Mas é em Enclausurado, livro de 2016, que McEwan chega ao inimaginável, quando um feto, personagem central da trama, talvez um esboço de reencarnação de um certo príncipe dinamarquês, ainda habitando o útero de sua mãe, é capaz de ouvir o que se arquiteta com trama: sua mãe é amante de seu tio, irmão de seu pai; os dois pensam no homicídio perfeito. É entre ouvidos colados nas paredes do útero, são pelos sinais corpóreos da mãe – aumento das frequências respiratória e cardíaca, e, no titubear do andar, é até no aumento do pulsar das artérias cerebrais que percebe prováveis pesadelos da candidata homicida, que seus pronunciamentos se fazem sob o cânone shakespeariano, mas sob o embalar da tensão narrativa do criador de Bryone.

Por isso, ler Ian McEwan, é ao aficcionado por literatura uma lição de como construir um grande enredo, como fazer de uma redação livresca, um elaborado ensaio ficcional, se assim, se pode dizer. Ao leitor comum,  a um bom leitor, McEwan não só proporcionará o diletante entretenimento, mas uma atual análise dos sentimentos humanos, ainda que a humanidade cada vez se submeta aos artifícios da tecnologia, e pela rápida transformação dos costumes pareça fadada a obedecer à máquinas no futuro próximo, os sentimentos ainda prevaleçam, embora, possam ser um dia, lembranças antropológicas em estudo por uma civilização sucessora à nossa.

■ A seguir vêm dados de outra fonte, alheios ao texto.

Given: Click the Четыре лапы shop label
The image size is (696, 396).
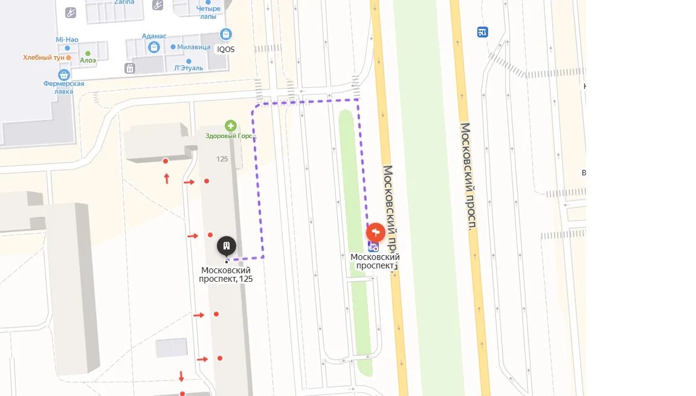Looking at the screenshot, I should click(208, 12).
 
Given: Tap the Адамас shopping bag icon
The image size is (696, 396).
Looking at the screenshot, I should click(154, 47).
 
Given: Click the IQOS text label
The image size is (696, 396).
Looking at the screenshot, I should click(226, 50).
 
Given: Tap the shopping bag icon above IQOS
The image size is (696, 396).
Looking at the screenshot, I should click(226, 34).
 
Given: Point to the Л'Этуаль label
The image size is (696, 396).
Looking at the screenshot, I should click(188, 68).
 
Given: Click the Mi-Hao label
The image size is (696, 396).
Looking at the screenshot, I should click(67, 39).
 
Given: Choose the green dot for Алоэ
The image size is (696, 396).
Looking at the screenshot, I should click(88, 53).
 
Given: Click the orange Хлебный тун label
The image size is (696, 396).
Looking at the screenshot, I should click(44, 57).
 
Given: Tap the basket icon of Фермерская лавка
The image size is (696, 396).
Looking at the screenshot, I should click(63, 74).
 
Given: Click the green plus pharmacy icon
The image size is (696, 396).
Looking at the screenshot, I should click(230, 126).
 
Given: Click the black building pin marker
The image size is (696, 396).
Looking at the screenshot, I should click(227, 246).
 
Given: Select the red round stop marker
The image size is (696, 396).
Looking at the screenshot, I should click(376, 232).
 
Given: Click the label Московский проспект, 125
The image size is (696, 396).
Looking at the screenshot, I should click(226, 274).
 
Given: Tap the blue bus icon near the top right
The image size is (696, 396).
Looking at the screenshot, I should click(482, 32).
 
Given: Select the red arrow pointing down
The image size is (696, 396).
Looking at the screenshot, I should click(181, 376).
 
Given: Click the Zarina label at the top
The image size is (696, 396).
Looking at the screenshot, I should click(124, 2).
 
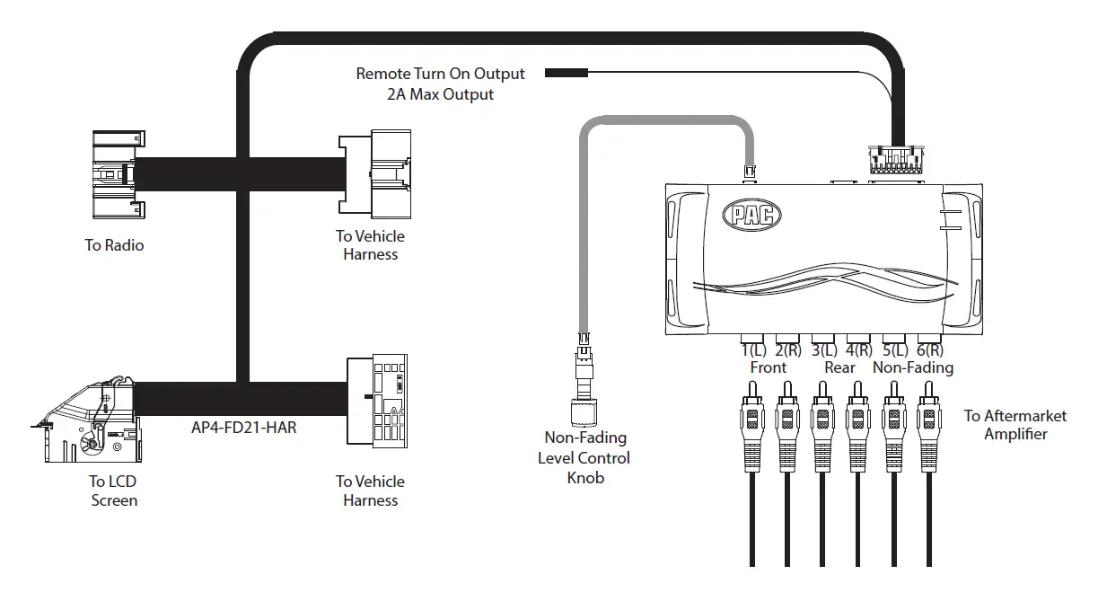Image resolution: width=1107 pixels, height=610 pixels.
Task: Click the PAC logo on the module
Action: (751, 214)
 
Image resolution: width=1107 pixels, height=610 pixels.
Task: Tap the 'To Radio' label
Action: (114, 245)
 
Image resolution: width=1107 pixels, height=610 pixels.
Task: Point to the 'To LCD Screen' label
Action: (114, 491)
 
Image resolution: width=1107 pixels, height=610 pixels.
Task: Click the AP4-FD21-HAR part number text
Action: (243, 428)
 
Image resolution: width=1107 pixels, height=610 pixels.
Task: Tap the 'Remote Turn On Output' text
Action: (440, 74)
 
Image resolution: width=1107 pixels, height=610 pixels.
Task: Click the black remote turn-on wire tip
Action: (566, 73)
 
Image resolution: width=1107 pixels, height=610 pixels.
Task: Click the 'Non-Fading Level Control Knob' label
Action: (584, 457)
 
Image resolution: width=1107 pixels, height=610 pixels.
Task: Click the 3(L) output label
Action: (823, 350)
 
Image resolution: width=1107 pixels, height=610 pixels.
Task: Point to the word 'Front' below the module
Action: (768, 367)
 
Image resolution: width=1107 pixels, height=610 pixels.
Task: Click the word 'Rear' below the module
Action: (839, 367)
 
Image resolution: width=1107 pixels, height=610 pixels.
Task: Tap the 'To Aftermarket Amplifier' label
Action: (1015, 425)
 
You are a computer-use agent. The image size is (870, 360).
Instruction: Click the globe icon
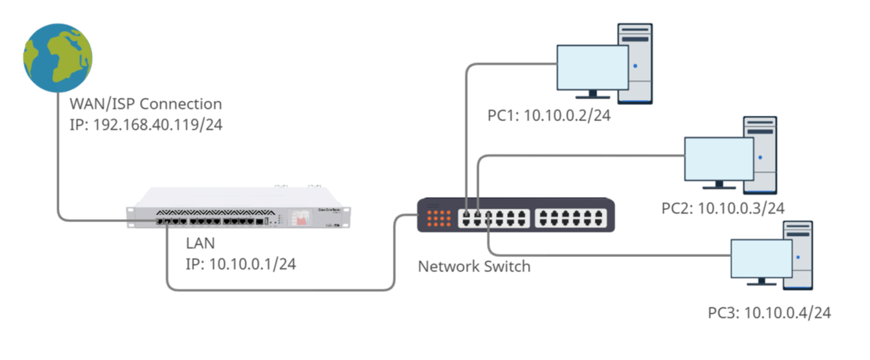coord(58,58)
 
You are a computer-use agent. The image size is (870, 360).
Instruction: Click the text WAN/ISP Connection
coord(146,104)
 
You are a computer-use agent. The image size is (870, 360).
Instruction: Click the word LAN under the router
coord(200,243)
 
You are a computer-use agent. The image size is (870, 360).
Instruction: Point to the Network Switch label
coord(474,267)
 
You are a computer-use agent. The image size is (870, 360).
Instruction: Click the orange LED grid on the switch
coord(439,218)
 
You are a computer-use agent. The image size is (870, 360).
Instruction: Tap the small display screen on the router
coord(300,217)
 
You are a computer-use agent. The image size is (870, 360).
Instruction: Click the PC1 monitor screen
coord(592,68)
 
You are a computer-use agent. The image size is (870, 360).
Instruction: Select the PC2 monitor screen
coord(718,159)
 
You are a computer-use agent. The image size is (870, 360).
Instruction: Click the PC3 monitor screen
coord(761,259)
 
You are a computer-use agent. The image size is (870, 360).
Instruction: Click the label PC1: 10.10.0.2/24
coord(549,116)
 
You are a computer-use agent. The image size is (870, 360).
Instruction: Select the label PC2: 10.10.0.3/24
coord(722,209)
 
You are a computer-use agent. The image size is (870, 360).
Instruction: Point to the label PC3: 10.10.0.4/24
coord(769,313)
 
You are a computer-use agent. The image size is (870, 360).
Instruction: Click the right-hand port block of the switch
coord(570,218)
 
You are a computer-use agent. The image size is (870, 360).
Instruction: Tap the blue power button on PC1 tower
coord(635,66)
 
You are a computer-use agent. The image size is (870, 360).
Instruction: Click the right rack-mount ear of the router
coord(347,218)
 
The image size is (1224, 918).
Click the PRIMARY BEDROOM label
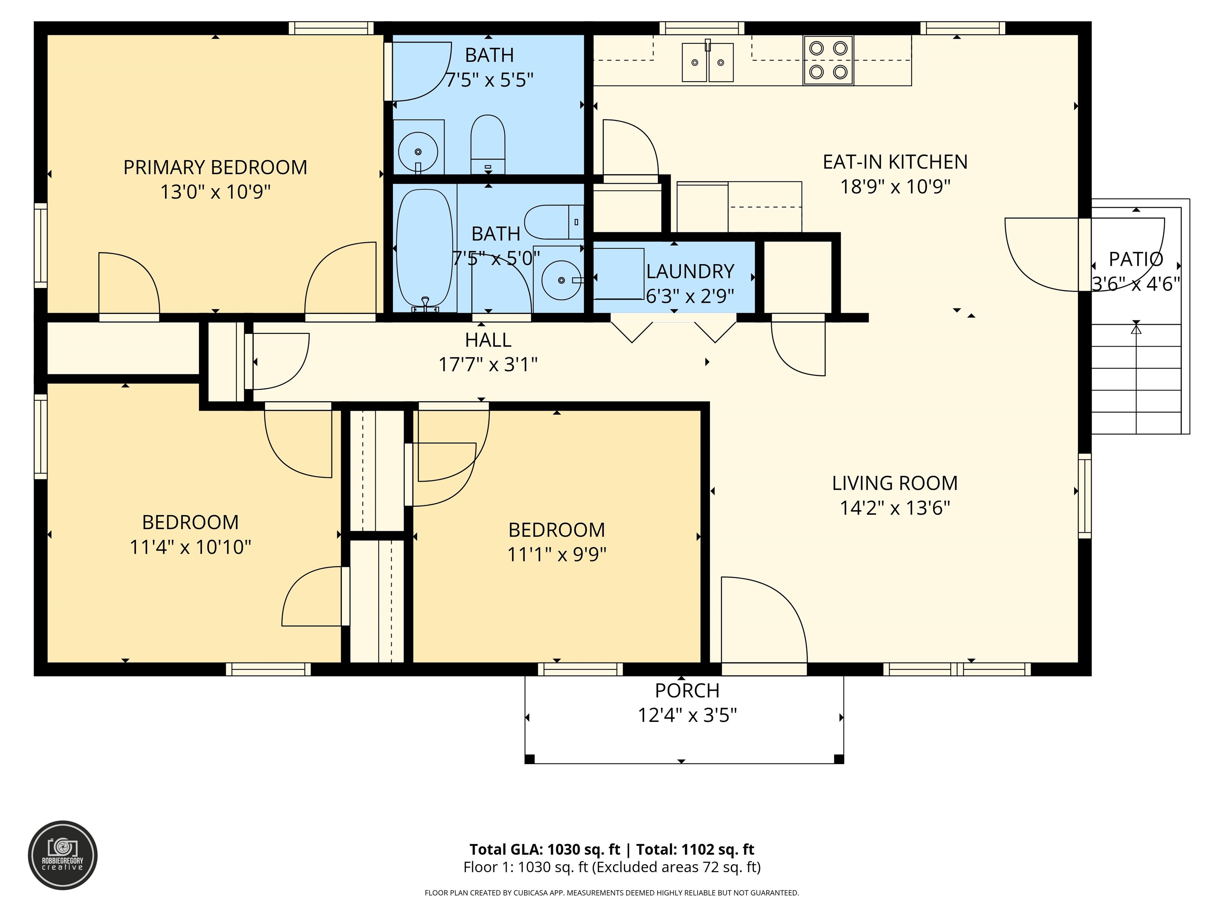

E não se pode encerrar estas impressões de leitura sem Briony Tallis, a maior personagem de McEwan, que sobrevivente de uma guerra, das vidas infelizes dos amantes Cecília e Robbie que assim foram até a morte, do seu imenso remorso que lhe impregna a vida, já aos cinquenta e nove anos, por um equívoco de ver o que não viu aos onze anos; de fazer-se um escritora reconhecida da garota que já burilava seus textos teatrais e colocava seus amiguinhos a representá-los, e, onde tudo eram exercícios alegres de uma grande imaginação; esta senhora que além do perdão, buscou a reparação de ato infantil, escrevendo uma outra história justaposta à real, onde tudo se conserta perfeitamente até o vislumbre de um final feliz, ela assim escreve: “O problema desses cinquenta e nove anos é este: como pode uma romancista realizar uma reparação se, com seu poder absoluto de decidir como a história termina, ela é também Deus? Não há ninguém, nenhuma entidade ou ser mais elevado que possa perdoá-la. Não há nada fora dela. Na sua imaginação ela determina os limites e as condições. Não há reparação possível para Deus nem para os romancistas, nem mesmo para os romancistas ateus. Desde o início a tarefa era inviável, e era justamente essa a questão. A tentativa era tudo.”

Sim, é tudo.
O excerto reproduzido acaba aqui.